Architects’ furniture
Many architects—for example, followers of the Arts and Crafts movement, modernists such as Mies van der Rohe, and members of De Stijl—saw a building as a total work of art. They argued that the architect should design everything in a building, and this included not just fittings but also furniture. As a result many modern architects made striking furniture designs for use in their buildings, and these items also became popular more widely. Mies’s metal-and-leather Barcelona Chair, originally made for the German Pavilion at the Barcelona Exposition and then widely copied, is the most famous example. Gerrit Rietveld’s Red-Blue Chair (see below), a structure of planes and lines like a three-dimensional Mondrian painting, symbolizes De Stijl for many people.
This highly refined type of design reached its most achieved form in the Schröder House, Utrecht, built by Gerrit Rietveld for Mme. Schröder, an artist, in 1923–4. The building is small, but beautifully finished, and the attention to detail is such that most of the fixtures and fittings were designed by the architect himself. The house was furnished with De Stijl pieces, too. The meticulous approach of De Stijl, turning the house into a “total work of art,” worked well with a sympathetic client. But it was less practical for housing schemes for the less well off. But Dutch architects of the De Stijl movement did bring their pure aesthetic to bear on mass housing projects. J.J.P. Oud, a De Stijl member who became Housing Architect for the city of Rotterdam, applied the white-walled aesthetic of simple planes and openings to workers’ housing. His 1920s’ Kiefhoeck and Hook of Holland estates are still widely admired.
The De Stijl movement flourished through the 1920s.
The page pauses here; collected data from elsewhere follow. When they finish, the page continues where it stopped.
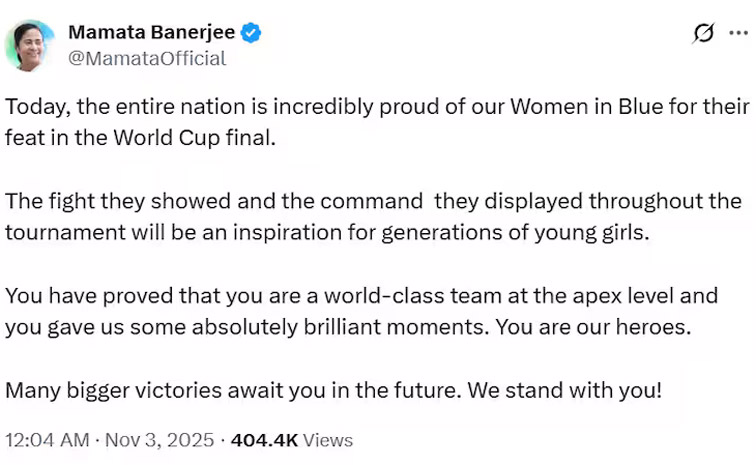The height and width of the screenshot is (465, 756).
Task: Click the Views label
Action: pos(327,440)
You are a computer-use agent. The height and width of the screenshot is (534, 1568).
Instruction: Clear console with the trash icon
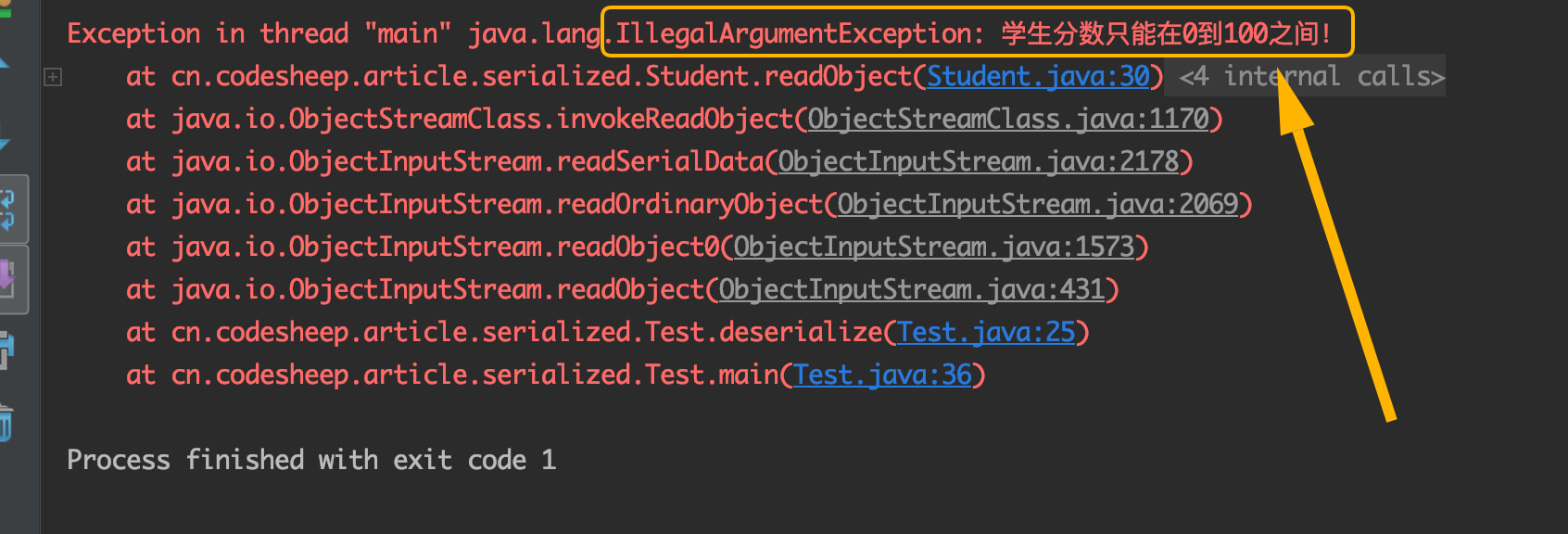(x=6, y=423)
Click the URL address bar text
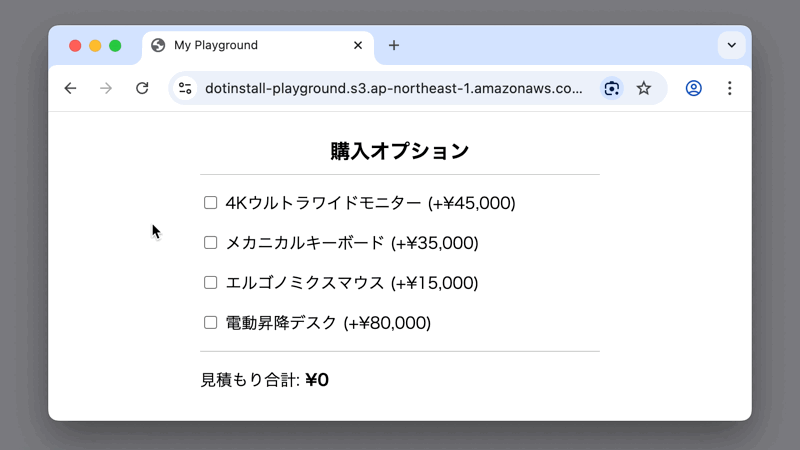Screen dimensions: 800x450 pyautogui.click(x=393, y=88)
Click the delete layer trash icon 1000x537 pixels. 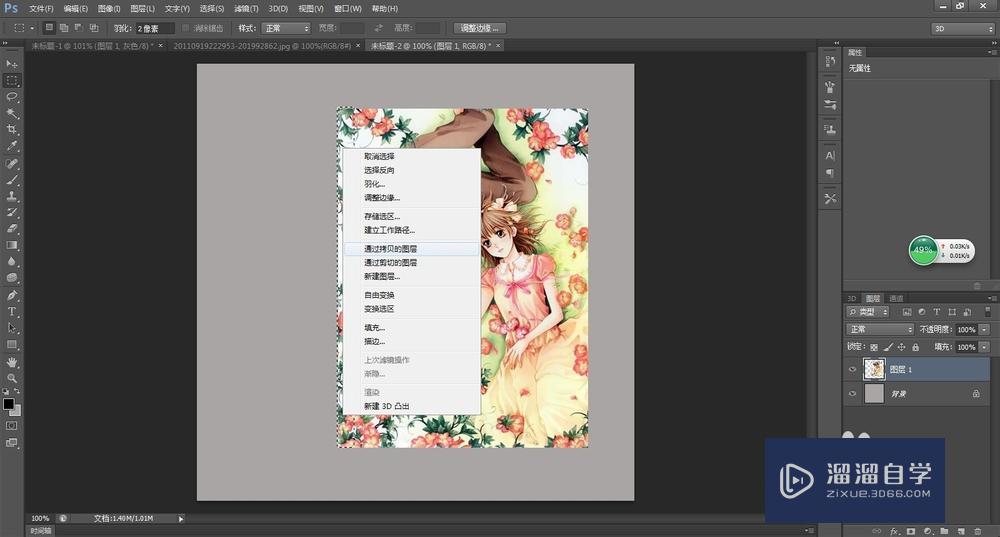point(976,531)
Van Doesburg lectured at the Bauhaus (see Bauhaus), taking De Stijl ideas to Germany, from where they influenced architecture as Europe emerged from the First World War and the movement lasted until Van Doesburg’s death in 1931. Today architects still look back to De Stijl for inspiration, and designers admire Rietveld’s furniture designs—reproductions of his famous Red-Blue Chair are still produced.